Problems:
**A.** According to the Cape Fear journal entry, how many years did Max Cady spend in prison before his release?
**B.** Carry on with the Cape Fear journal entry, picking up right after its last sentence.
# START OF Extracted text
2001 July 8 Sunday, 11:35 AM- In the rainy evening of July 3 in East Quogue, we watched “Cape Fear” for the 1st time. I’ve been bewitched by the Robert Mitchum character ever since.

In the 1962 movie, Gregory Peck is Sam Bowden, a very well connected prosecutor in a southern US city, with a very big house on a huge, lush lawn, an attractive wife — Peggy — and a teenage daughter Nancy. Mitchum, first seen walking into the courthouse, in a narrow-brimmed Panama hat, a sport jacket and no tie, shirt open at the neck, and holding in his teeth a big cigar at a jaunty uptilt, is Max Cady, who has just been released after 8 years of prison and now is seeking out the lawyer — Bowden — who put him there.

Peck is tall, dark and thin, with a deep, rich voice that would be perfect for the old radio dramas. The voice always sounds the same:  ­ serious, even ponderous ­ regardless of whether he is asking his buddy the police chief for a favor, or bowling with his family, or warning Cady to stay away from them. His gestures are minimal, or rather, he makes no gestures. ­ He always stands straight, arms and hands quiet by his sides. He expresses changes of emotion exclusively by altering the lift and tilt of his eyebrows; ­ one eyebrow high means that he is feeling something intense, maybe fear, maybe joy, maybe he can’t remember the script, whatever. Alternatively, both eyebrows will be relaxed. That’s it. That’s the entire range, ­ up or down, on or off.
# END OF Extracted text
# START OF Data extract
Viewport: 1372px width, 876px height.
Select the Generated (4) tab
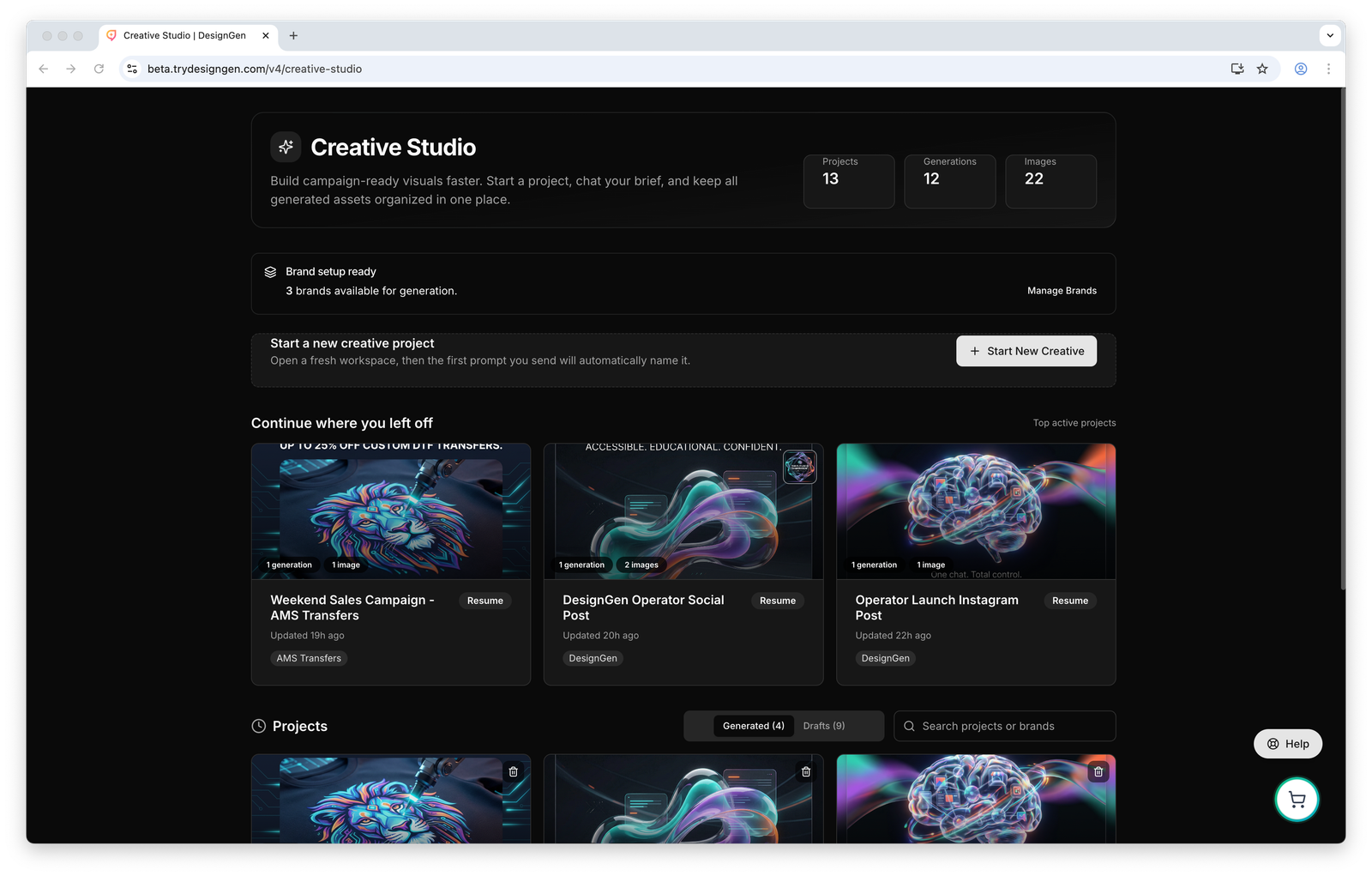coord(753,725)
# END OF Data extract
The responses:
**A.** Eight years.

**B.**
Mitchum’s whole body acts. Eyes, mouth, tilt of head, stretch of chest in the repeated scenes where he bares it (a strip search by the police chief, a fight with three thugs hired by the lawyer, the final and climactic episode where he swims out to the houseboat, murders a sheriff’s deputy with his bare hands and arms, and stalks each family member one by one), sauntering or crouching or ostentatiously lounging. He’s not as tall as Peck, but clearly the bigger, stronger man.

Cady also comes across as very, very cool, and maybe even smarter than his prey, Bowden & family. I think the point that director J. Lee Thompson wanted to make is not that Cady is smarter, but that he is uninhibited by conventional morality, thus able to use his animal shrewdness to fullest extent. Cady must have a back story, which is barely hinted at in his one extended conversation with the “counselor” (as he mockingly calls Bowden), in a bar where Bowden tries to bribe him to leave town and leave his family alone. There, Cady talks about his own family, his wife and daughter, whom he lost by going to prison. ­ His wife, he says, divorced him out of shame, and married a plumber. He then tells ­ wonderfully, in the accents of a southern workingman who has acquired but not mastered a larger vocabulary in the prison library, ­ of what he did to avenge himself on his faithless ex-wife. A tale of calculated sadism with great irony, an immensely cruel practical joke.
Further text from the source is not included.